▼▼▼

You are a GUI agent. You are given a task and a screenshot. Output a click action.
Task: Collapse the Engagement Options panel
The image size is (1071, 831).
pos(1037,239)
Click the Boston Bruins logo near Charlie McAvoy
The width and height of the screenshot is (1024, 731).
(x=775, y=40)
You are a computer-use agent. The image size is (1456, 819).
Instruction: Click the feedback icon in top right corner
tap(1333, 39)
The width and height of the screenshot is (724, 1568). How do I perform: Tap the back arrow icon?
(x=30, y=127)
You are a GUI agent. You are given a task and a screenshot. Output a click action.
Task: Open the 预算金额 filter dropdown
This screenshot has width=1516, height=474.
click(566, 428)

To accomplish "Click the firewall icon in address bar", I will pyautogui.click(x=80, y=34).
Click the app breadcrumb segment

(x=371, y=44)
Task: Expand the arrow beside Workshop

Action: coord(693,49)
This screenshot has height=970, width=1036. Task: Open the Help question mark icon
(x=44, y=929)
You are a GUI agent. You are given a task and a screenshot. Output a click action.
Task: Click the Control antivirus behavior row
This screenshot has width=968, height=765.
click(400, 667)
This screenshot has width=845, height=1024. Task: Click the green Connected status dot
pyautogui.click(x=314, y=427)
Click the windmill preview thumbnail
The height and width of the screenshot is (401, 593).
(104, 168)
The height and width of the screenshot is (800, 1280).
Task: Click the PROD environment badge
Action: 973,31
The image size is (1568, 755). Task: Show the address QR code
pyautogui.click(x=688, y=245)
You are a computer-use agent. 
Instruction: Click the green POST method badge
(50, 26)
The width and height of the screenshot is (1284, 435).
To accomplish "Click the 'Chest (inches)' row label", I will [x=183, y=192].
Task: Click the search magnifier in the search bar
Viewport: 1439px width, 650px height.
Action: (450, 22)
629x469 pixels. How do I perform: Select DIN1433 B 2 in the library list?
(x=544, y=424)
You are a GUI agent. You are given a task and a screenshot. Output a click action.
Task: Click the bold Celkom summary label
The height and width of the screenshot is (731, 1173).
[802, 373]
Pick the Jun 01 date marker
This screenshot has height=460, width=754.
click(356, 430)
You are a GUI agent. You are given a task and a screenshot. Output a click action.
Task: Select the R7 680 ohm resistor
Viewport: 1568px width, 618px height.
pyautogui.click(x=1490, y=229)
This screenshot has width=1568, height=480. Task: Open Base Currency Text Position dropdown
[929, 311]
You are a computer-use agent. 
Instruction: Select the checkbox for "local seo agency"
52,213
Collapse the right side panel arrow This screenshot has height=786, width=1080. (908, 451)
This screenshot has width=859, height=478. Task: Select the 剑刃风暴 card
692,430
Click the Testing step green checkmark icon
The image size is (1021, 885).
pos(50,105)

▲▲▲

## TRY IT
Look through the entries above and quote exactly the lines from the line with "This screenshot has width=968, height=765." to the line with "Task: Select the R7 680 ohm resistor", counting both of those lines.

## EXERCISE SOLUTION
This screenshot has width=968, height=765.
click(400, 667)
This screenshot has width=845, height=1024. Task: Click the green Connected status dot
pyautogui.click(x=314, y=427)
Click the windmill preview thumbnail
The height and width of the screenshot is (401, 593).
(104, 168)
The height and width of the screenshot is (800, 1280).
Task: Click the PROD environment badge
Action: 973,31
The image size is (1568, 755). Task: Show the address QR code
pyautogui.click(x=688, y=245)
You are a computer-use agent. 
Instruction: Click the green POST method badge
(50, 26)
The width and height of the screenshot is (1284, 435).
To accomplish "Click the 'Chest (inches)' row label", I will [x=183, y=192].
Task: Click the search magnifier in the search bar
Viewport: 1439px width, 650px height.
Action: (450, 22)
629x469 pixels. How do I perform: Select DIN1433 B 2 in the library list?
(x=544, y=424)
You are a GUI agent. You are given a task and a screenshot. Output a click action.
Task: Click the bold Celkom summary label
The height and width of the screenshot is (731, 1173).
[802, 373]
Pick the Jun 01 date marker
This screenshot has height=460, width=754.
click(356, 430)
You are a GUI agent. You are given a task and a screenshot. Output a click action.
Task: Select the R7 680 ohm resistor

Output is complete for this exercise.